The writing part is just a sudden desire to try to articulate a few things I’ve been thinking about.
I spend a lot of time thinking about my online presence and its various manifestations and how those have influenced, and in some cases created, the friendships in my life. Of course, I also spend a lot of time online, tinkering with various aspects of this presence and talking to my friends and my “friends,” and so it is perhaps not surprising that I think about it quite a bit, too.
At the moment, it breaks down kind of like this
- This here blog is supposedly the real me, but it tends to get neglected far more than anything else.

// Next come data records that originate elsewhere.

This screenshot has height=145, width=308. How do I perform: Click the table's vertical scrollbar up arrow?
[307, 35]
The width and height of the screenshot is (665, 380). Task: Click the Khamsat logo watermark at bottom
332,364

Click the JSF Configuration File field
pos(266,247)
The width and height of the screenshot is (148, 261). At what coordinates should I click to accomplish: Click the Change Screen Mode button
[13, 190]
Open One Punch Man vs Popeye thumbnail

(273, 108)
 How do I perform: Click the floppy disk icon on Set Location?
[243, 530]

- lis.dom is the library me
- Facebook is the place for people I went to high school with and other strangers from the past to find me. I’ve had a website of some sort or other since 1999, so it’s not like I’ve been hiding, but I guess a lot of people who don’t really want to find you are down with finding you on Facebook. I used to play Scabulous on Facebook, too, but I couldn’t keep up.

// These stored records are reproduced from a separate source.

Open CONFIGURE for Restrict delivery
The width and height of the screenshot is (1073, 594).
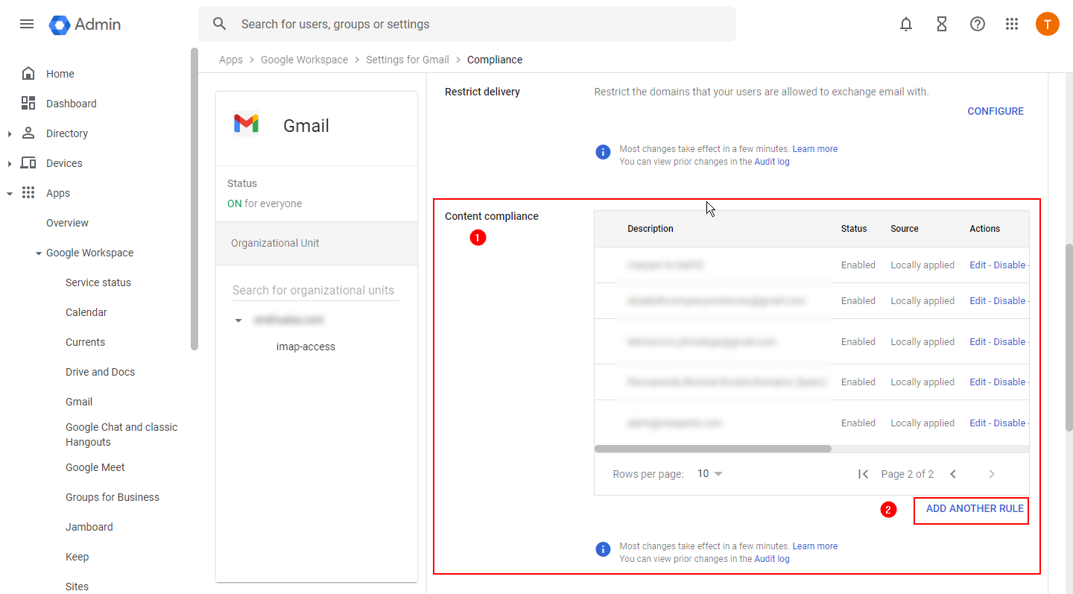996,110
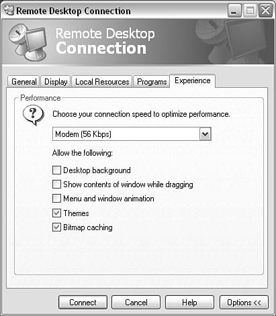Collapse settings with Options << button
The image size is (276, 316).
tap(244, 303)
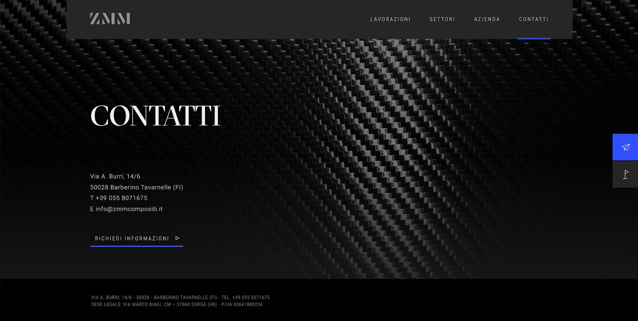Click the underline beneath the CONTATTI nav item
Screen dimensions: 638x321
[x=533, y=38]
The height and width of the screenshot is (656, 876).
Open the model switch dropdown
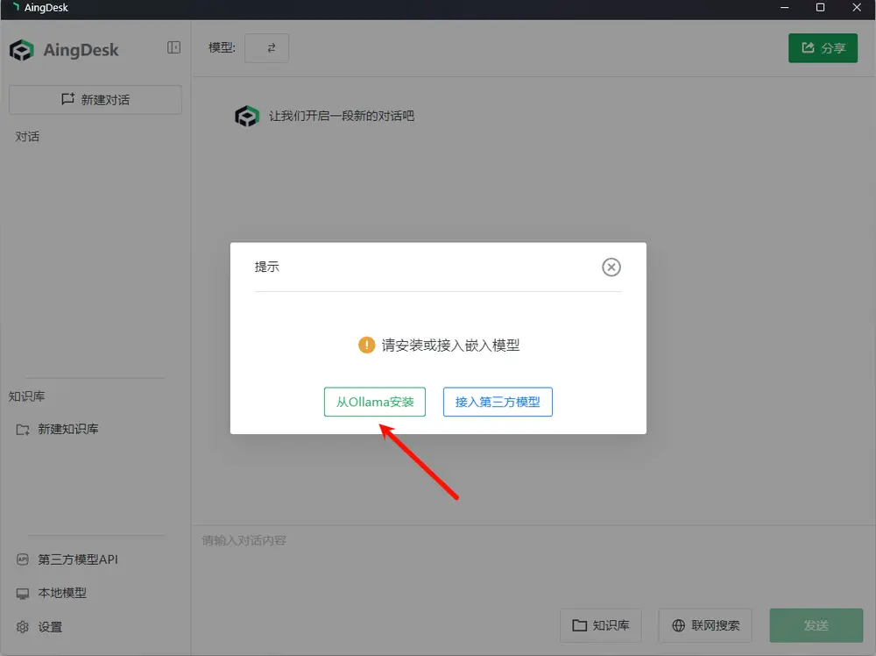coord(267,48)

- Flickr is where I always intend to put more pictures that I forever intend to take.
- Twitter is on hold while I sort out my relationship with it.
- FriendFeed is where I spend most of my time.

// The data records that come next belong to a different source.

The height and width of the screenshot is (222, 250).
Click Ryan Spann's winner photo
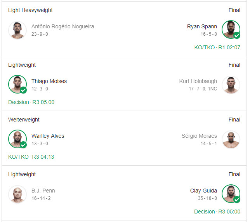pos(231,30)
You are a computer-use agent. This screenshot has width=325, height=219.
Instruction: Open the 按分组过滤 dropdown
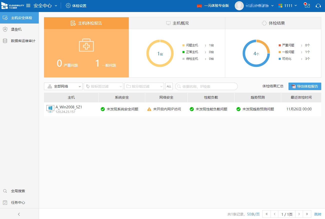pos(144,86)
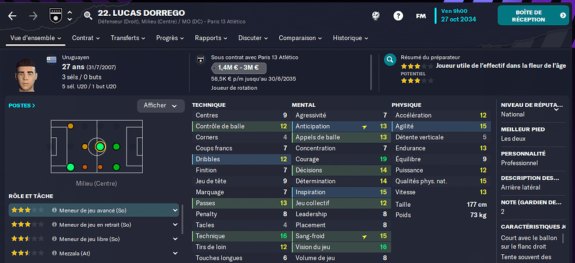
Task: Open the Transferts tab menu
Action: coord(128,38)
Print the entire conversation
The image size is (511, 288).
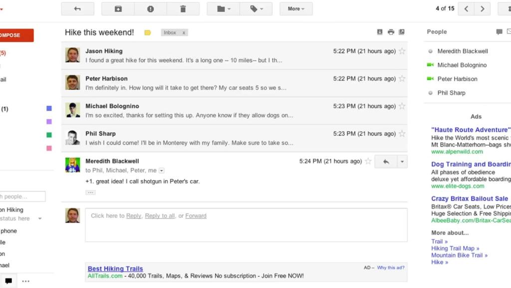tap(391, 32)
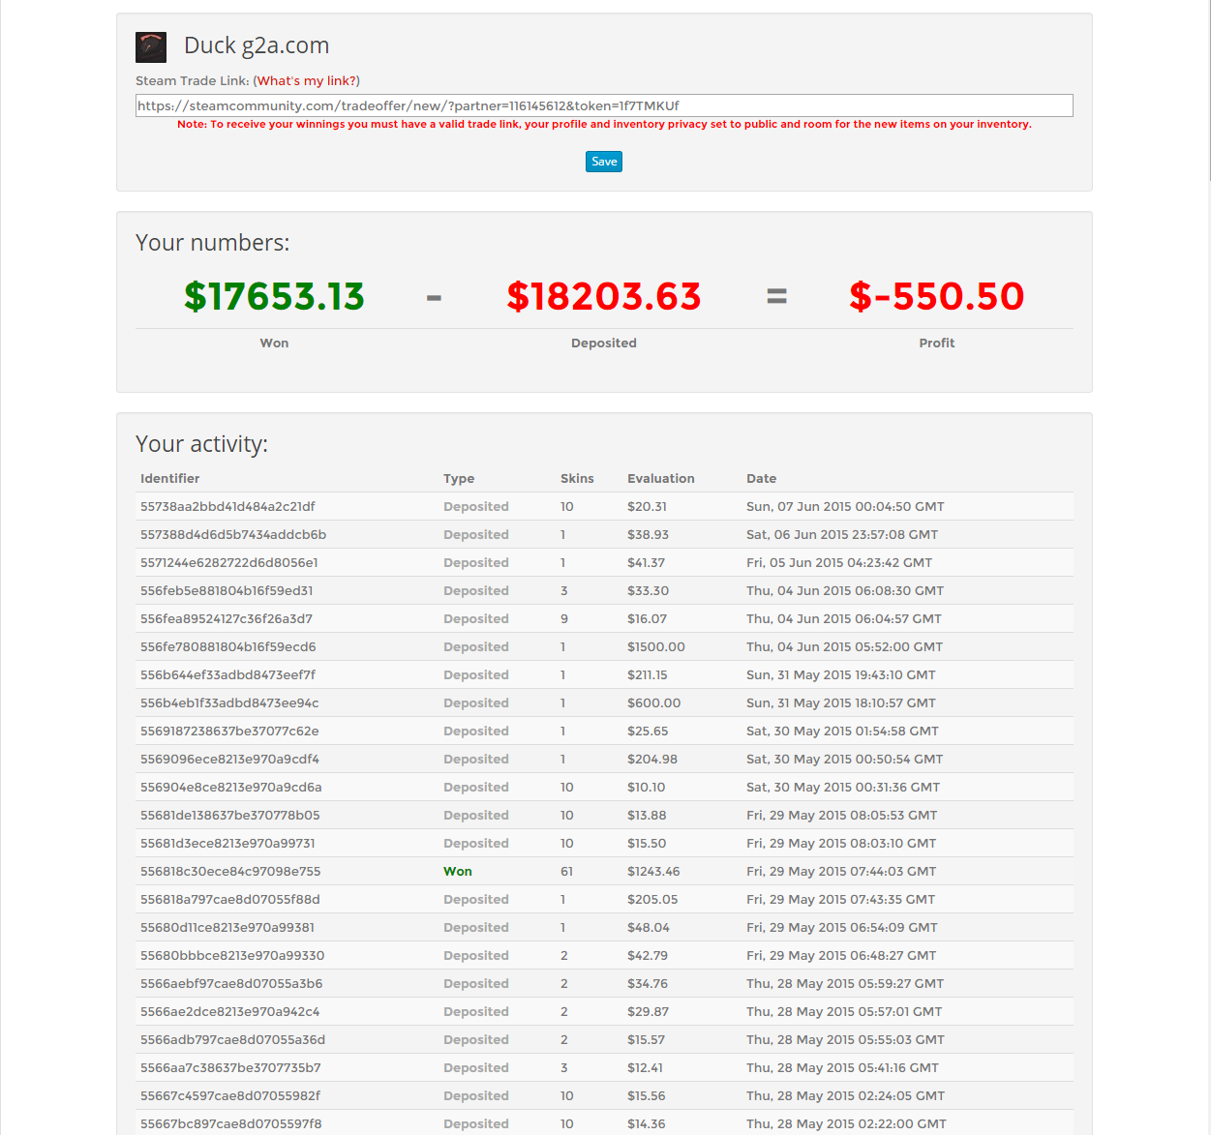This screenshot has height=1135, width=1211.
Task: Click the Date column header
Action: pyautogui.click(x=762, y=479)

By next month, of course, all of that could change.
I was just saying today to my friend Steve that (and I quote, from my own IM transcript): “I also sort of wish this kind of thing had been around when I was young and convinced no one else had my problems — although that may be a function of being young, not of medium.”
Reading, it has always seemed to me, serves two purposes: it reminds you on the one hand that there are a lot of people who are not like you and that on the other hand there are a lot of people just like you. I’ve always thought of reading in that sense as meaning reading books, but reading FriendFeed will give you much the same experience. And that means that those of us who face the world best by reading about it suddenly have a whole new place and way to encounter the world.
I might well have found some new world just as wonderful by some other route, but I think I can’t discount the medium in this case. The medium isn’t the message — as the Twitter-to-FriendFeed defection showed, I think a lot of us don’t feel brand loyalty — but it is the means (and perhaps someday we’ll have social network protocols as the means?). All those invisible ones and zeroes, all those packets pinballing around through the network — they make this thing, whatever it is that we have here.